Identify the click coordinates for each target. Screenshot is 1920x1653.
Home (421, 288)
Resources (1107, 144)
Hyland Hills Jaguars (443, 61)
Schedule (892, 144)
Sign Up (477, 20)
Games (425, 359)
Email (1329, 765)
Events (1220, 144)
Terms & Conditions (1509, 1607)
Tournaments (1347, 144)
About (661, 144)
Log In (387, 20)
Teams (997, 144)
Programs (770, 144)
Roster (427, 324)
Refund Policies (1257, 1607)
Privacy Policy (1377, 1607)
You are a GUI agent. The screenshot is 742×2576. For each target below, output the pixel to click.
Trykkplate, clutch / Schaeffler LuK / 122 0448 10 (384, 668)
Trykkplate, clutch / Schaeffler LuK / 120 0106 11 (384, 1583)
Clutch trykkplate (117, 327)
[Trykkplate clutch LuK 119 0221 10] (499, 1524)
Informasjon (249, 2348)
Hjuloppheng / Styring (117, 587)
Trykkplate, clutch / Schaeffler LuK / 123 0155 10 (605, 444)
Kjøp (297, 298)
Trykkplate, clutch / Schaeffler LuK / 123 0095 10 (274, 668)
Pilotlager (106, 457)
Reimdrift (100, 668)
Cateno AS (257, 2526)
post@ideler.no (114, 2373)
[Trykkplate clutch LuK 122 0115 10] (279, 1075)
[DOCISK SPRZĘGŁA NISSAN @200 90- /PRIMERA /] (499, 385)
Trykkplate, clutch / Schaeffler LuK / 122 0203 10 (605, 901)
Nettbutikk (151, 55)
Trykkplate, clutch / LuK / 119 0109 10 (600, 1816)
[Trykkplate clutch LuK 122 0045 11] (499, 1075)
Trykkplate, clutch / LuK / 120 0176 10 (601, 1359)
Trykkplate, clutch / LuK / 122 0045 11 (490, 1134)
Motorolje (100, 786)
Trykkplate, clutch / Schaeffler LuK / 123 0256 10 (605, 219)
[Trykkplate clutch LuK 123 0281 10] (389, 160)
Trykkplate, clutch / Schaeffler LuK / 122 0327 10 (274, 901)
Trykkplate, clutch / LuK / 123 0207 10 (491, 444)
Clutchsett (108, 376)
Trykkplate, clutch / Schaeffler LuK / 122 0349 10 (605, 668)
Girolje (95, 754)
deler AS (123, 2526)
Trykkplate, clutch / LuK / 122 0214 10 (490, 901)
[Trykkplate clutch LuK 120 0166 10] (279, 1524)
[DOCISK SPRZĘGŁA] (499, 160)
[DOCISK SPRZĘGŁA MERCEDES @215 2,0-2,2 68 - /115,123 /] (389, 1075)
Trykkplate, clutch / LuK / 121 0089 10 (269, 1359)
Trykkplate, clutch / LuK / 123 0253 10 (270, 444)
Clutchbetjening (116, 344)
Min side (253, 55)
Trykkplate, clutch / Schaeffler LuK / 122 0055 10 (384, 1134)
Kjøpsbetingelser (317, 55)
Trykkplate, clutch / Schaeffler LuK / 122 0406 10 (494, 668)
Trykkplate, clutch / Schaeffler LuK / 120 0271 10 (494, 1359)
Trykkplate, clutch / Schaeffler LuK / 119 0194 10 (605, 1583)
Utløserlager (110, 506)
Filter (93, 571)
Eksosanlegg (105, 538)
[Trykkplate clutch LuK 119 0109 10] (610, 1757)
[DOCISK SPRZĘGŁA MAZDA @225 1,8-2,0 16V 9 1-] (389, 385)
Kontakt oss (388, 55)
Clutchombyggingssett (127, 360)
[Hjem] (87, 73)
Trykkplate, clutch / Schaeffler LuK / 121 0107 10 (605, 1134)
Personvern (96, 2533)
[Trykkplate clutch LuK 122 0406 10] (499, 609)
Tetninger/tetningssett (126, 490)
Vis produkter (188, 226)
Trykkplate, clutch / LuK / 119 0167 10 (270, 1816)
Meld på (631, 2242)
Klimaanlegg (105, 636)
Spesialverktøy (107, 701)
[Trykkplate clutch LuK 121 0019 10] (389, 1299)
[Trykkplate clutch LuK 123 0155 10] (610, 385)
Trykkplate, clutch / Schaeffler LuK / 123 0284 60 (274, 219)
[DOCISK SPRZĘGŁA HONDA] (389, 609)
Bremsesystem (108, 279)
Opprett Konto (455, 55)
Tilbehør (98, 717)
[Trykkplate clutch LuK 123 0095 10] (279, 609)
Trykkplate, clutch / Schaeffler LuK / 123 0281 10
_ _ _ _ _ _ _
__Problem requirements__
Using the data above, repeat every line exactly.

__Answer box__
Identify the click coordinates for each target. Screenshot is 1920x1653.
Home (421, 288)
Resources (1107, 144)
Hyland Hills Jaguars (443, 61)
Schedule (892, 144)
Sign Up (477, 20)
Games (425, 359)
Email (1329, 765)
Events (1220, 144)
Terms & Conditions (1509, 1607)
Tournaments (1347, 144)
About (661, 144)
Log In (387, 20)
Teams (997, 144)
Programs (770, 144)
Roster (427, 324)
Refund Policies (1257, 1607)
Privacy Policy (1377, 1607)
You are a GUI agent. The screenshot is 742×2576. For each target below, output the pixel to click.
Trykkplate, clutch / Schaeffler LuK / 122 0448 10 (384, 668)
Trykkplate, clutch / Schaeffler LuK / 120 0106 11 (384, 1583)
Clutch trykkplate (117, 327)
[Trykkplate clutch LuK 119 0221 10] (499, 1524)
Informasjon (249, 2348)
Hjuloppheng / Styring (117, 587)
Trykkplate, clutch / Schaeffler LuK / 123 0155 10 (605, 444)
Kjøp (297, 298)
Trykkplate, clutch / Schaeffler LuK / 123 0095 10 (274, 668)
Pilotlager (106, 457)
Reimdrift (100, 668)
Cateno AS (257, 2526)
post@ideler.no (114, 2373)
[Trykkplate clutch LuK 122 0115 10] (279, 1075)
[DOCISK SPRZĘGŁA NISSAN @200 90- /PRIMERA /] (499, 385)
Trykkplate, clutch / Schaeffler LuK / 122 0203 10 (605, 901)
Nettbutikk (151, 55)
Trykkplate, clutch / LuK / 119 0109 10 (600, 1816)
[Trykkplate clutch LuK 122 0045 11] (499, 1075)
Trykkplate, clutch / LuK / 120 0176 10 (601, 1359)
Trykkplate, clutch / LuK / 122 0045 11 (490, 1134)
Motorolje (100, 786)
Trykkplate, clutch / Schaeffler LuK / 123 0256 10 (605, 219)
[Trykkplate clutch LuK 123 0281 10] (389, 160)
Trykkplate, clutch / Schaeffler LuK / 122 0327 10 (274, 901)
Trykkplate, clutch / LuK / 123 0207 10 (491, 444)
Clutchsett (108, 376)
Trykkplate, clutch / Schaeffler LuK / 122 0349 10 (605, 668)
Girolje (95, 754)
deler AS (123, 2526)
Trykkplate, clutch / LuK / 122 0214 10 (490, 901)
[Trykkplate clutch LuK 120 0166 10] (279, 1524)
[DOCISK SPRZĘGŁA] (499, 160)
[DOCISK SPRZĘGŁA MERCEDES @215 2,0-2,2 68 - /115,123 /] (389, 1075)
Trykkplate, clutch / LuK / 121 0089 10 (269, 1359)
Trykkplate, clutch / LuK / 123 0253 10 (270, 444)
Clutchbetjening (116, 344)
Min side (253, 55)
Trykkplate, clutch / Schaeffler LuK / 122 0055 10 (384, 1134)
Kjøpsbetingelser (317, 55)
Trykkplate, clutch / Schaeffler LuK / 122 0406 10 (494, 668)
Trykkplate, clutch / Schaeffler LuK / 120 0271 10 (494, 1359)
Trykkplate, clutch / Schaeffler LuK / 119 0194 10 (605, 1583)
Utløserlager (110, 506)
Filter (93, 571)
Eksosanlegg (105, 538)
[Trykkplate clutch LuK 119 0109 10] (610, 1757)
[DOCISK SPRZĘGŁA MAZDA @225 1,8-2,0 16V 9 1-] (389, 385)
Kontakt oss (388, 55)
Clutchombyggingssett (127, 360)
[Hjem] (87, 73)
Trykkplate, clutch / Schaeffler LuK / 121 0107 10 (605, 1134)
Personvern (96, 2533)
[Trykkplate clutch LuK 122 0406 10] (499, 609)
Tetninger/tetningssett (126, 490)
Vis produkter (188, 226)
Trykkplate, clutch / LuK / 119 0167 10 (270, 1816)
Meld på (631, 2242)
Klimaanlegg (105, 636)
Spesialverktøy (107, 701)
[Trykkplate clutch LuK 121 0019 10] (389, 1299)
[Trykkplate clutch LuK 123 0155 10] (610, 385)
Trykkplate, clutch / Schaeffler LuK / 123 0284 60 (274, 219)
[DOCISK SPRZĘGŁA HONDA] (389, 609)
Bremsesystem (108, 279)
Opprett Konto (455, 55)
Tilbehør (98, 717)
[Trykkplate clutch LuK 123 0095 10] (279, 609)
Trykkplate, clutch / Schaeffler LuK / 123 0281 10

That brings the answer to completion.